Die wichtigsten Finanzdaten auf einen Blick | ||||||||
2017 | 2018 | 2019 | 2020 | 2021 | 2022 | 2023 | ||
Umsatzerlöse1 | 0,00 | 1,40 | 3,90 | 4,27 | 7,76 | 16,67 | 20,61 | |
EBITDA1,2 | 0,00 | -2,40 | -3,10 | -2,18 | -3,79 | -2,66 | -0,89 | |
EBITDA-Marge3 | 0,00 | -171,43 | -79,49 | -51,05 | -48,84 | -15,96 | -4,32 | |
EBIT1,4 | 0,00 | -2,60 | -3,30 | -2,86 | -5,74 | -5,63 | -4,31 | |
EBIT-Marge5 | 0,00 | -185,71 | -84,62 | -66,98 | -73,97 | -33,77 | -20,91 | |
Jahresüberschuss1 | 0,00 | -2,04 | -2,89 | -1,99 | -4,48 | -4,38 | -3,91 | |
Netto-Marge6 | 0,00 | -145,71 | -74,10 | -46,60 | -57,73 | -26,27 | -18,97 | |
Cashflow1,7 | 0,00 | -1,80 | -2,68 | 1,81 | -6,96 | -2,77 | 0,39 | |
Ergebnis je Aktie8 | 0,00 | -1,12 | -1,59 | -0,82 | -1,85 | -1,41 | -0,80 | |
Dividende8 | 0,00 | 0,00 | 0,00 | 0,00 | 0,00 | 0,00 | 0,00 |
1 in Mio. Euro; 2 EBITDA = Ergebnis vor Zinsen, Steuern und Abschreibungen; 3 EBITDA in Relation zum Umsatz; 4 EBIT = Ergebnis vor Zinsen und Steuern; 5 EBIT in Relation zum Umsatz; 6 Jahresüberschuss (-fehlbetrag) in Relation zum Umsatz; 7 Cashflow aus der gewöhnlichen Geschäftstätigkeit; 8 in Euro; Quelle: boersengefluester.de Wirtschaftsprüfer: Morison Köln |
Zur Einordnung: Für 2021 zeigt die Gesellschaft gerade einmal knapp 8 Mio. Euro Umsatz sowie einen Fehlbetrag von fast 4,5 Mio. Euro – und das bei einem Börsenwert von zurzeit gut 25 Mio. Euro. Was das Thema Profitabilität auf der Gesamtstrecke angeht, hat Polenske sehr konkrete Vorstellungen: Für 2022 ist ein positiver Cashflow geplant, ab 2023 soll 123fahrschule dann bereits die avisierte EBIT-Rendite von 15 bis 20 Prozent einfahren. „Wir kaufen ausschließlich profitable Unternehmen“, sagt Polenske. Der entscheidende Hebel sind die enormen Einsparpotenziale auf Verwaltungsebene der einzelnen Fahrschulen.
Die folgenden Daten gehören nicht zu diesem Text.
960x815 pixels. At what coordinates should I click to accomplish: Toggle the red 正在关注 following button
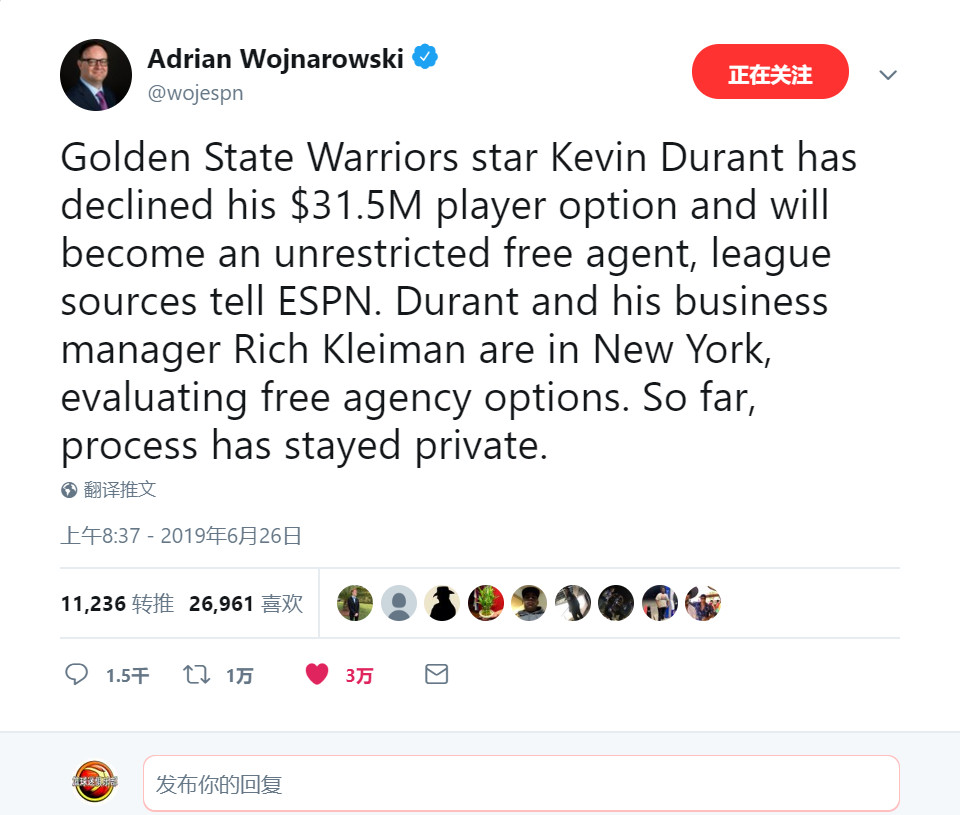770,72
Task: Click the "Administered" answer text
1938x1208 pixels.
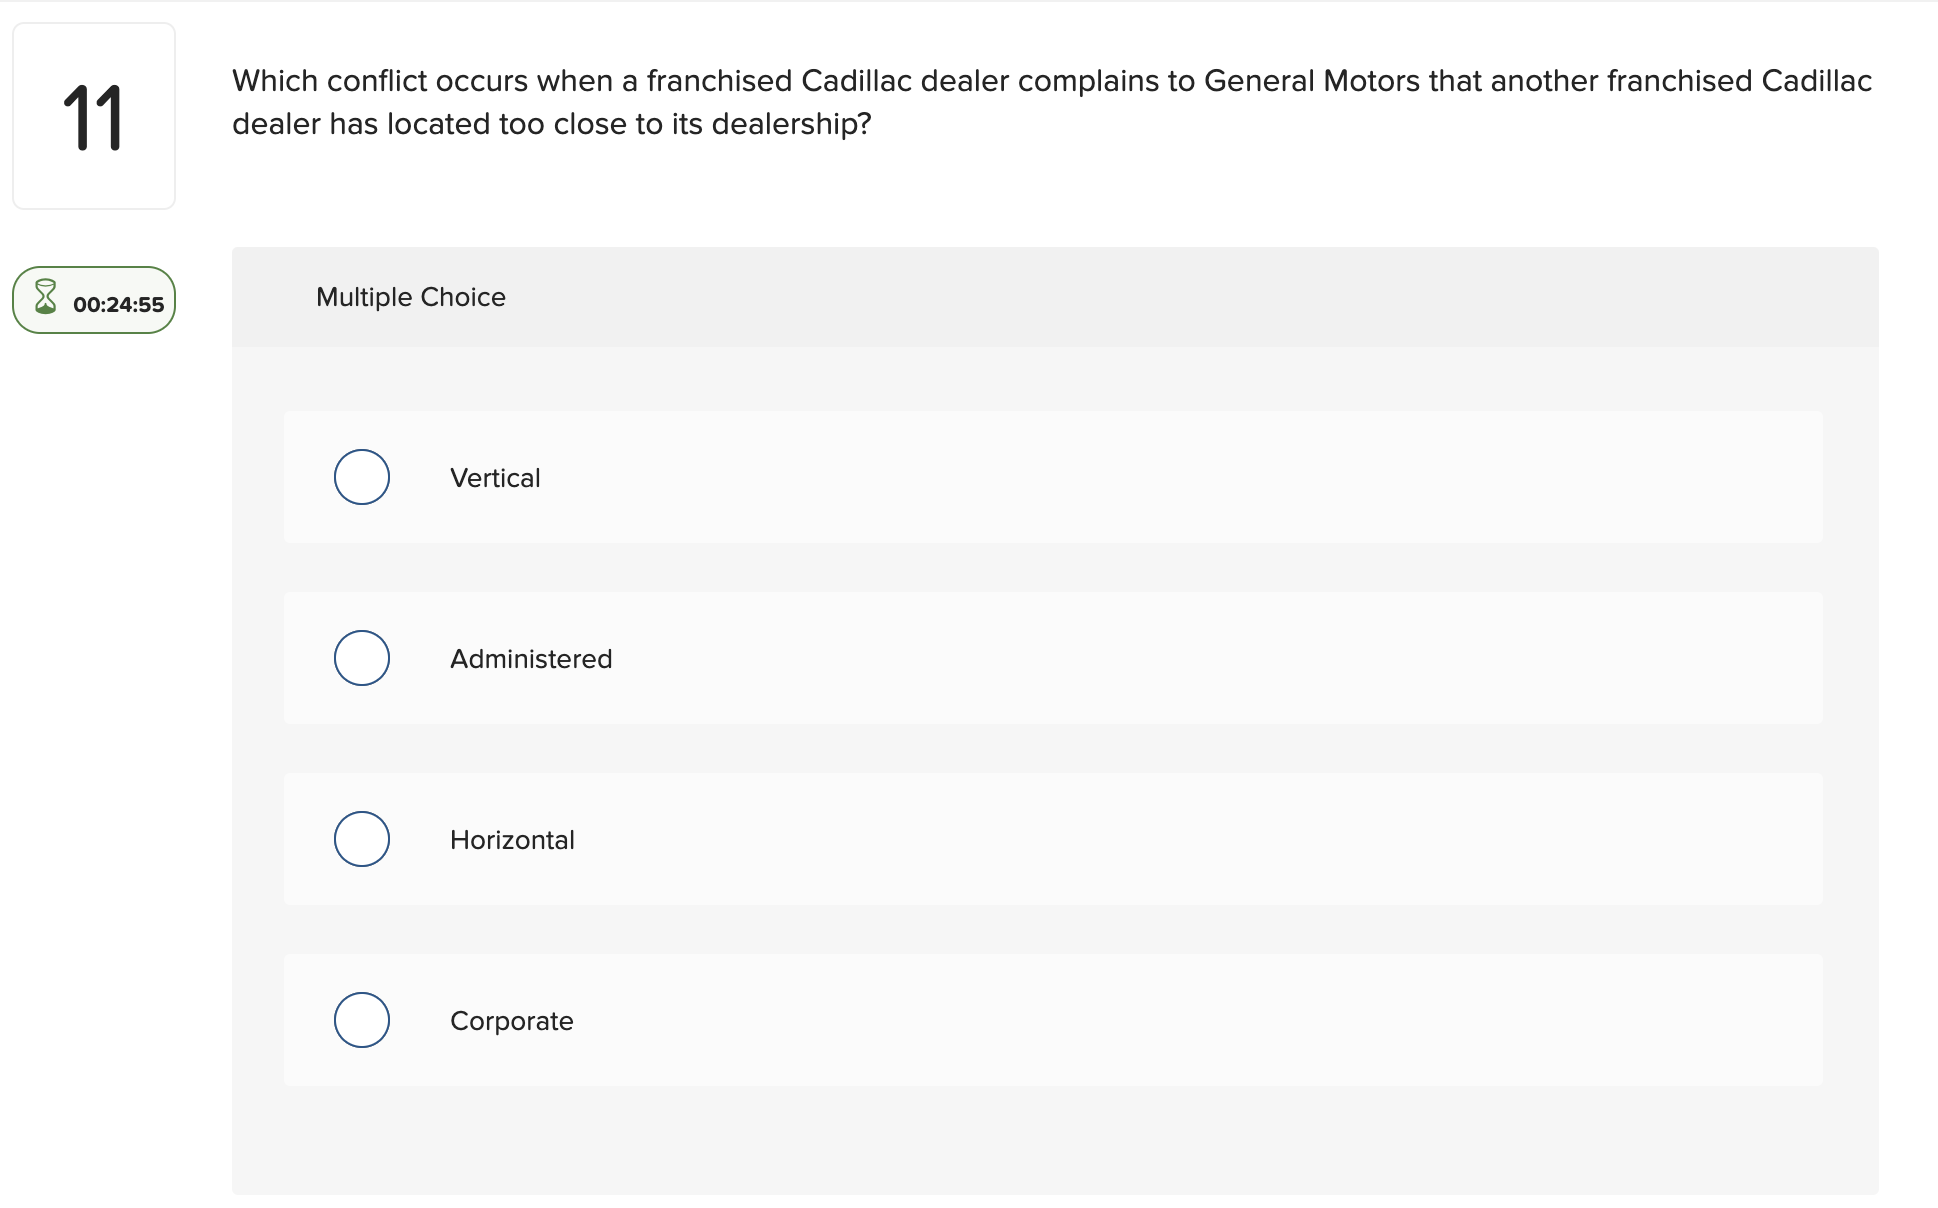Action: click(x=531, y=659)
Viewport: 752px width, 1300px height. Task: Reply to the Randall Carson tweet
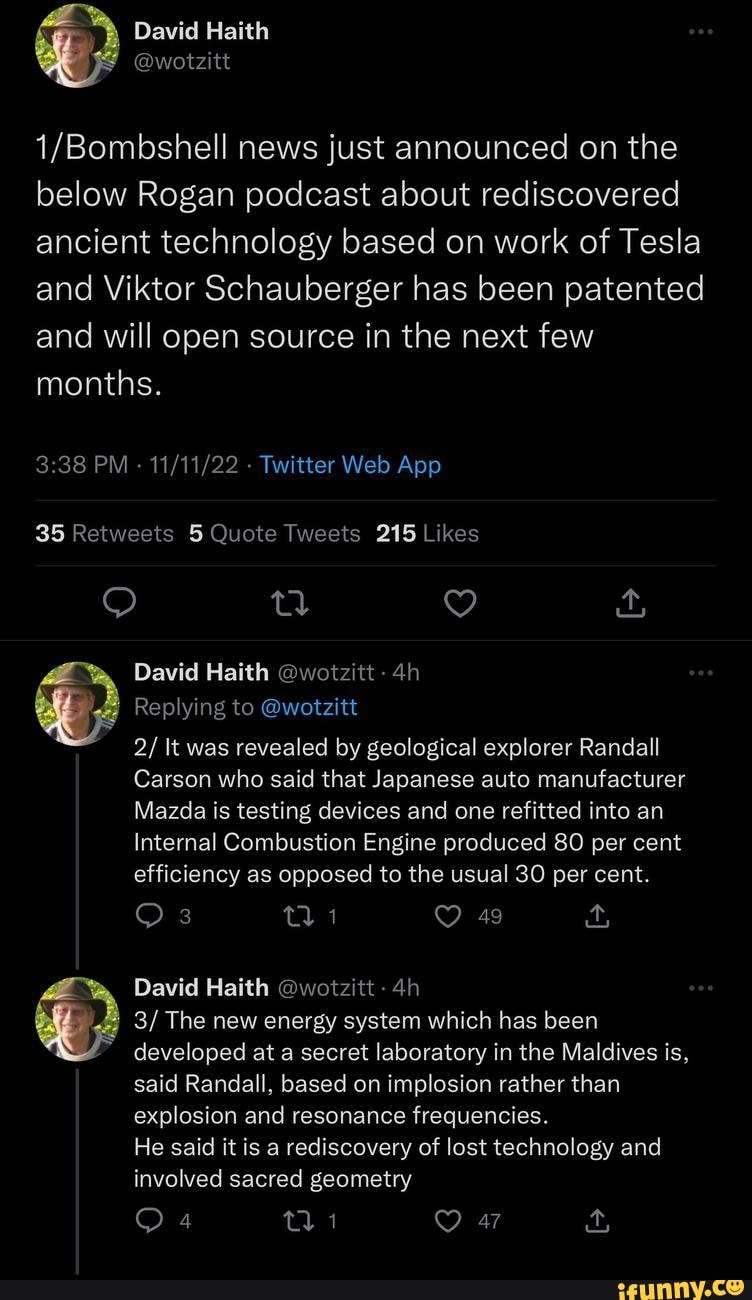148,916
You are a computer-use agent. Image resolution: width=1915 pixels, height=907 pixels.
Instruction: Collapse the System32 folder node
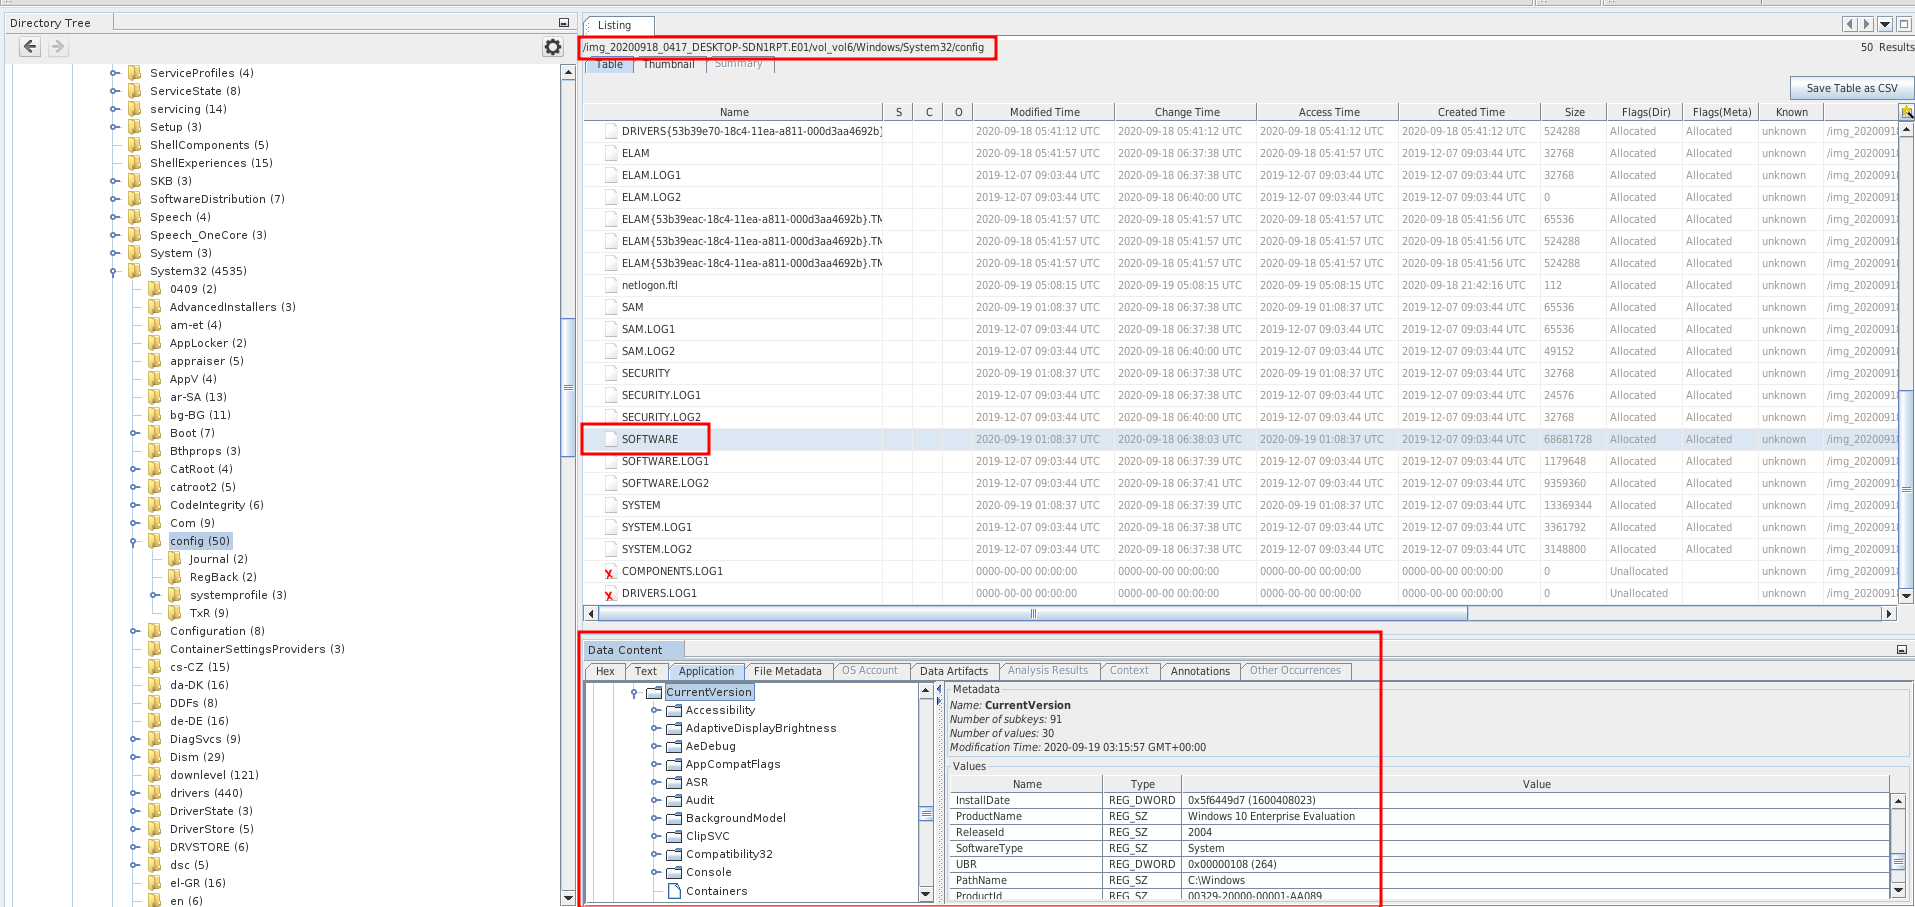click(114, 271)
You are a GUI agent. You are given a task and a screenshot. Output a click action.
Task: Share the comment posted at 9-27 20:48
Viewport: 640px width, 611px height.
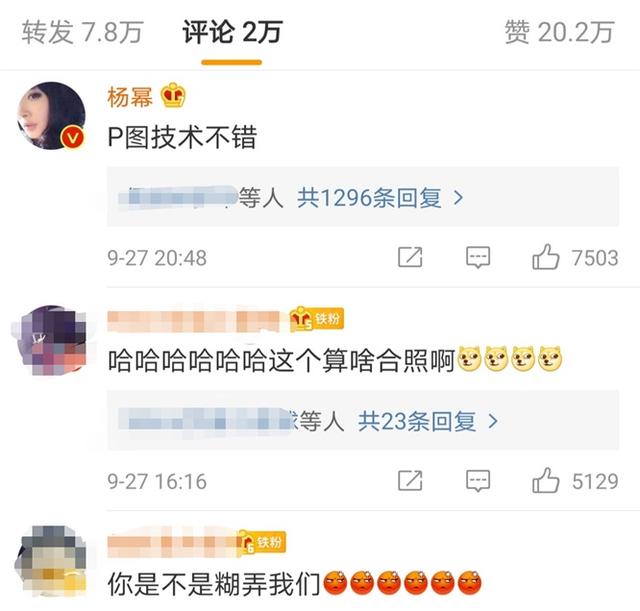tap(410, 257)
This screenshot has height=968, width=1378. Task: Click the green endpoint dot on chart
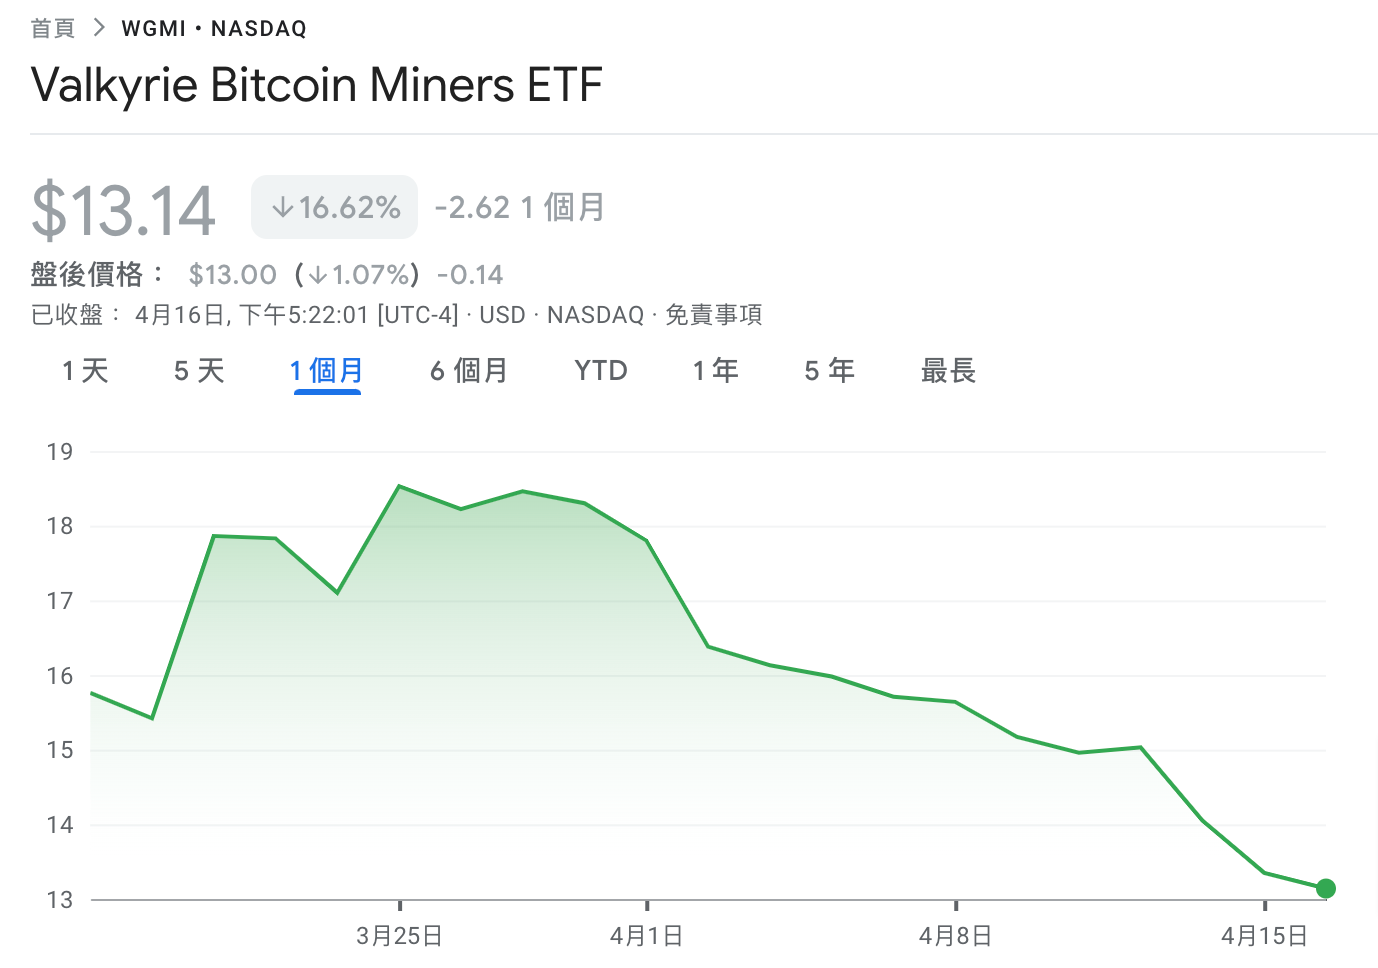click(x=1326, y=888)
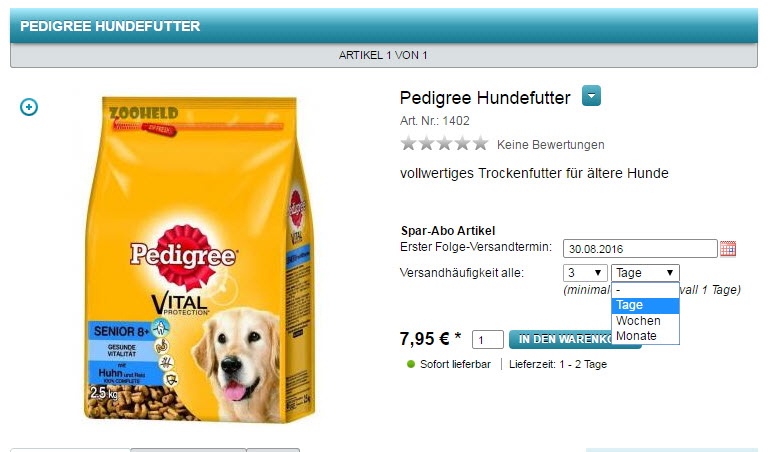Add the item with In den Warenkorb button
The width and height of the screenshot is (773, 452).
pyautogui.click(x=575, y=339)
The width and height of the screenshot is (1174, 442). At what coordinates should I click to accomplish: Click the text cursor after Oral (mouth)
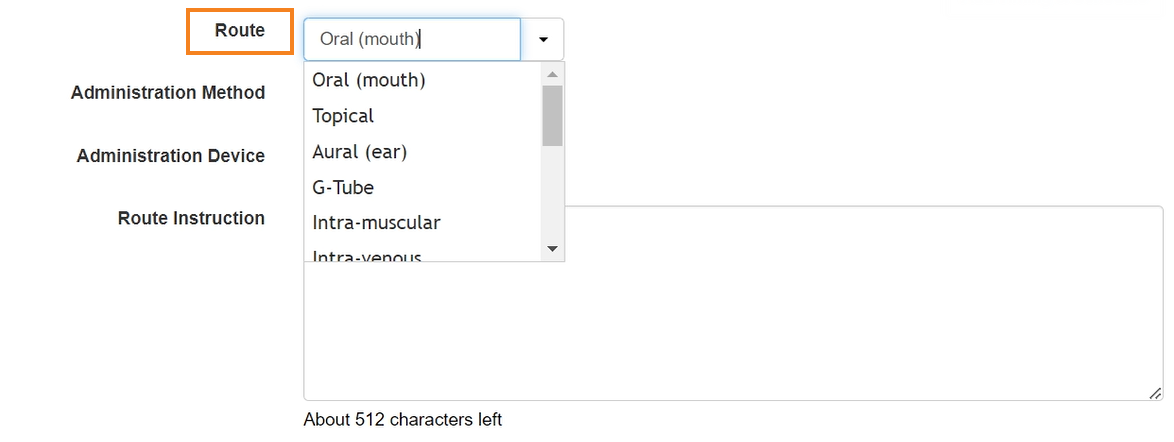(x=420, y=39)
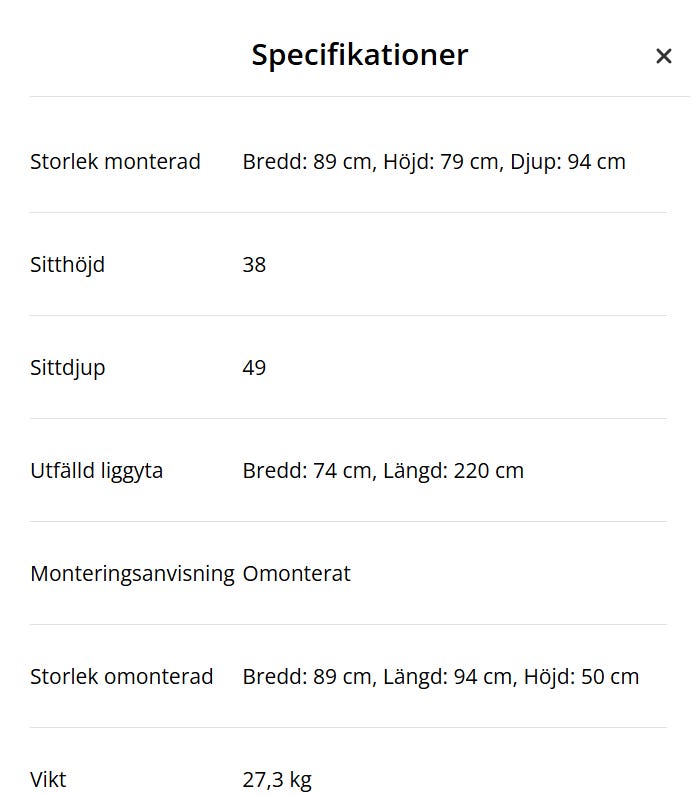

Mögliche Einkaufsvorteile – etwa bei den Fahrschulwagen – mag Polenske derzeit noch nicht in seine Planungen einbeziehen. Und auch was das Thema Rabatt an den Tankstellen angeht, sieht er derzeit keinen großen Spielraum. Dabei machen die Spritkosten rund 1 Prozent vom Umsatz aus. Auf dr anderen Seite spielen die regulatorischen Rahmenbedingungen in Bezug auf dauerhaft digitale Theorieangebote und einheitliche Anmeldeverfahren für die Fahrschüler dem Unternehmen durchweg in die Karten. Insgesamt bleibt der Titel zwar ein reinrassiger Hot Stock, für den Geschmack von boersengefluester.de aber mit ansprechendem Chance-Risiko-Verhältnis. Die Analysten von Alster Research haben den fairen der Aktie zuletzt mit immerhin 32,50 Euro angesetzt. Das entspricht mittlerweile einem Verdreifacher. Allerdings sollten sich interessierte Anleger von solchen Kurszielen nicht übermäßig beeindrucken lassen. Momentan wäre es schon gut, wenn der Aktienkurs überhaupt erstmal den Blinker nach oben setzen würde und die aktuelle Seitwärtsrange verlässt.